Supplied entries
::::::::
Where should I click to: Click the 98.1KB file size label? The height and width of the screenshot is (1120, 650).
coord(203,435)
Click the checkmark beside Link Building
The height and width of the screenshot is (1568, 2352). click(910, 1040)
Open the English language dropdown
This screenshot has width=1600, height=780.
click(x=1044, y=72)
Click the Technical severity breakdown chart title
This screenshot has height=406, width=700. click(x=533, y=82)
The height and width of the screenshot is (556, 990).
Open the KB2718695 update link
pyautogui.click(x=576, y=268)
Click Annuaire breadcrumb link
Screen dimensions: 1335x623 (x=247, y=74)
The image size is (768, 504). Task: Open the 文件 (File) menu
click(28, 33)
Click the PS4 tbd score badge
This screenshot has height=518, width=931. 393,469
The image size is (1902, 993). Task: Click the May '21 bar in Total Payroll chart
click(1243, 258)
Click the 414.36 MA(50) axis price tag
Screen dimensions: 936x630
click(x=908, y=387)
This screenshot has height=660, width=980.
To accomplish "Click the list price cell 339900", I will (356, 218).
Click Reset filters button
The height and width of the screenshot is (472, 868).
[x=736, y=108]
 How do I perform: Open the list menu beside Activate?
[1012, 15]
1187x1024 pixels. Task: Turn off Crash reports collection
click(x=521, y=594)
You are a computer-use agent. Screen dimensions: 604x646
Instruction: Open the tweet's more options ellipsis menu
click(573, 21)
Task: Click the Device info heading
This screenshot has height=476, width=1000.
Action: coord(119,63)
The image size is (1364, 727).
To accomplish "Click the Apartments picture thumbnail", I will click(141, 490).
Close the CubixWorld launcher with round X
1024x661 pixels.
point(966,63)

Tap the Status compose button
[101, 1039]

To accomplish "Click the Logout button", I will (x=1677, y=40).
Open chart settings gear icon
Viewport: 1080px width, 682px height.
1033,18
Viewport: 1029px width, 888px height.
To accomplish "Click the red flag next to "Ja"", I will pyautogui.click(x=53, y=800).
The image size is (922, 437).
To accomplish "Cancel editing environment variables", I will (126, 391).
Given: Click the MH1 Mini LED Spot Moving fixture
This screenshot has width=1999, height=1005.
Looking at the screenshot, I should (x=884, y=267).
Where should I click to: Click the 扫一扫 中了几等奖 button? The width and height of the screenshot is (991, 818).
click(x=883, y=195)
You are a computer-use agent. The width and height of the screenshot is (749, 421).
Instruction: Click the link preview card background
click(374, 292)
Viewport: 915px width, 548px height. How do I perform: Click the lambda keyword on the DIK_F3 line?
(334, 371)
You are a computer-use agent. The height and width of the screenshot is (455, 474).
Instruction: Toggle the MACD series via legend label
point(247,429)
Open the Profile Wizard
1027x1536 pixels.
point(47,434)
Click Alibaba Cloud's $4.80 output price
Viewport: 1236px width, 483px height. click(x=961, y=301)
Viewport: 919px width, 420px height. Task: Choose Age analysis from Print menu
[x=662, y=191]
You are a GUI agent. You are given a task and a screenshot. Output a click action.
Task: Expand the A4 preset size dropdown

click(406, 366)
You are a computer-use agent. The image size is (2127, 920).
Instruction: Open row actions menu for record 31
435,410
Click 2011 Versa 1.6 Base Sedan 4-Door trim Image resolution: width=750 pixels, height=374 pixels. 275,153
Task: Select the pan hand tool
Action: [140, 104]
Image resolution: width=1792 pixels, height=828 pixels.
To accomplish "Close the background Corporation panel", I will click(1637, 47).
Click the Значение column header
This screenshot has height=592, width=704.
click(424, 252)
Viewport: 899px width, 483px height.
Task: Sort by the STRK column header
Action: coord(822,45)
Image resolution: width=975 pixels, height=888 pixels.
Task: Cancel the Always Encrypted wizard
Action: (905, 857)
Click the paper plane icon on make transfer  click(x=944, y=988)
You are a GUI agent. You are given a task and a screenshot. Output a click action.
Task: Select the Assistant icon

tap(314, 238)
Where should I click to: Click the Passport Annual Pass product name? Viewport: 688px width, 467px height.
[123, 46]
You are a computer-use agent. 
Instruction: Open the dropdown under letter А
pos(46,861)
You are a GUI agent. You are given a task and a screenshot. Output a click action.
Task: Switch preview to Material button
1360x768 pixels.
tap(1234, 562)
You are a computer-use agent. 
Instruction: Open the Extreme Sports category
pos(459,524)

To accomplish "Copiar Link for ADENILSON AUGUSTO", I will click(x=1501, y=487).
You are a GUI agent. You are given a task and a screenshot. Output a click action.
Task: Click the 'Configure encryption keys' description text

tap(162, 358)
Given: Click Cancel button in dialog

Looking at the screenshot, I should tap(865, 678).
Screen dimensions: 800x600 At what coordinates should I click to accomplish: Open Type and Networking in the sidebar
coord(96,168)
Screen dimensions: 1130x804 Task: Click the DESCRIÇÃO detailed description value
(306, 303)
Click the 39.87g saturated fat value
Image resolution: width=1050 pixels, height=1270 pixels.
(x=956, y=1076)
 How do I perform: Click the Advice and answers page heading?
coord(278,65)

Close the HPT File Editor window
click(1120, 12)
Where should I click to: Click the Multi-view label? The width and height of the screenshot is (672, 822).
::::::::
Problem details
Check each line above for "computer" and return the ones that have it.

Output of the task
You are a computer-use agent. Screen dimensions: 604x646
You are a computer-use agent. The width and height of the screenshot is (749, 421).
You are a computer-use agent. The height and width of the screenshot is (455, 474).
You are a computer-use agent. The image size is (2127, 920).
You are a computer-use agent. 
You are a computer-use agent. 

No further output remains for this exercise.